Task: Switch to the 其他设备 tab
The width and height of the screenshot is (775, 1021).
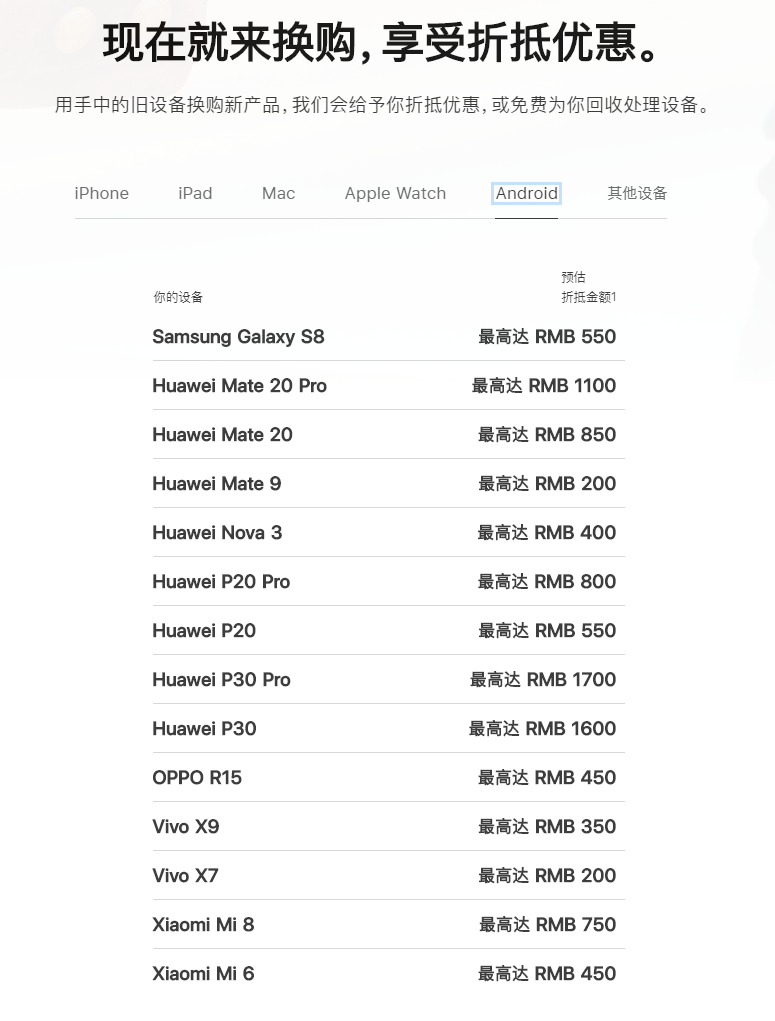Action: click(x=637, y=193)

--

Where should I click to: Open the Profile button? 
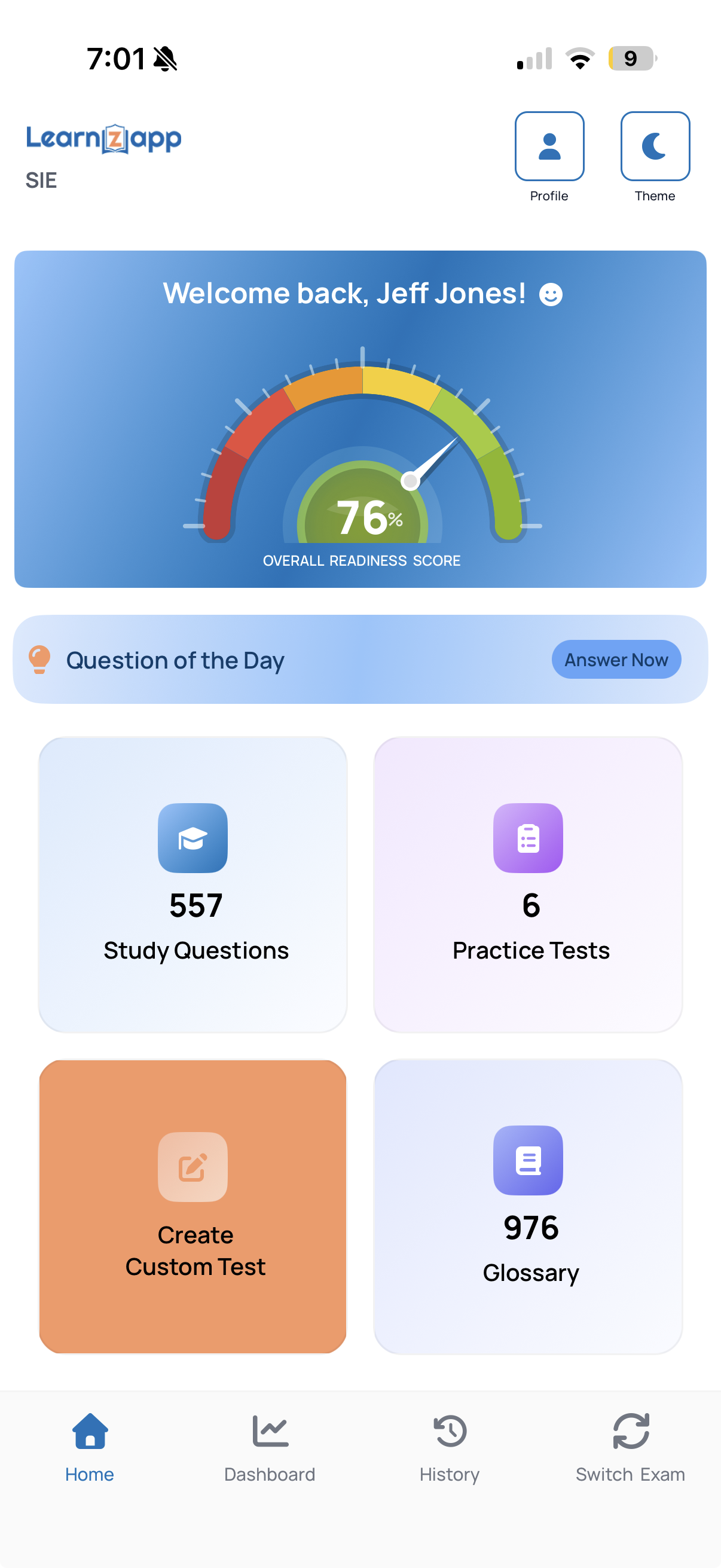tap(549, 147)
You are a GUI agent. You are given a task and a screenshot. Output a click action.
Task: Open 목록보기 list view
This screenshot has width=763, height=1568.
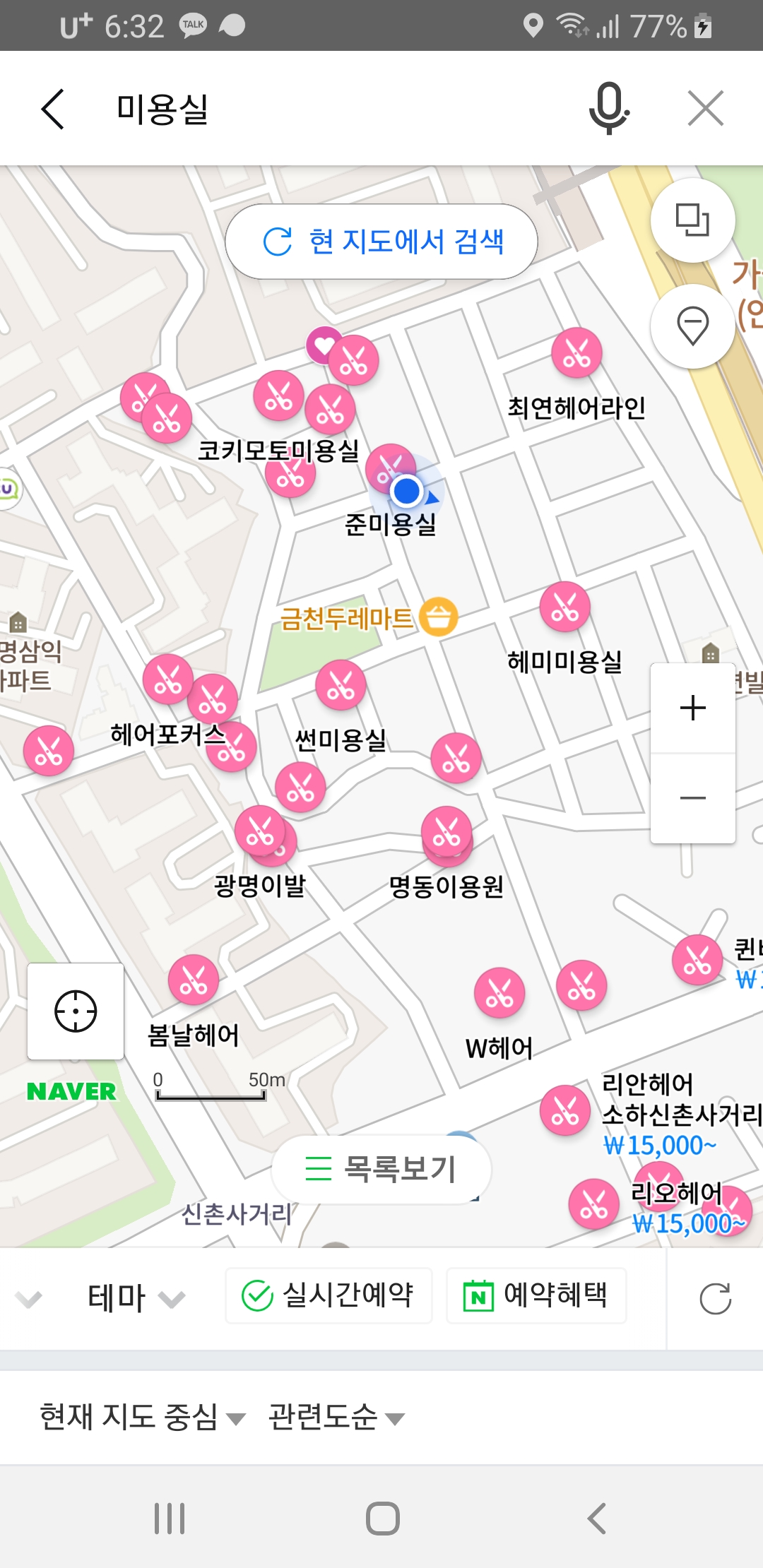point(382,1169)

==

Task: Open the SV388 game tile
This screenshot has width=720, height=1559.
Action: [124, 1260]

▸ GOAL:
Rewrite the records from the line with "Task: Switch to the 其他设备 tab" to the line with "Action: click(x=637, y=193)", swapping "screenshot" for "image" and changing nothing else. Leave the pictures out of your answer.

▸ FULL ANSWER:
Task: Switch to the 其他设备 tab
The width and height of the image is (775, 1021).
Action: click(x=637, y=193)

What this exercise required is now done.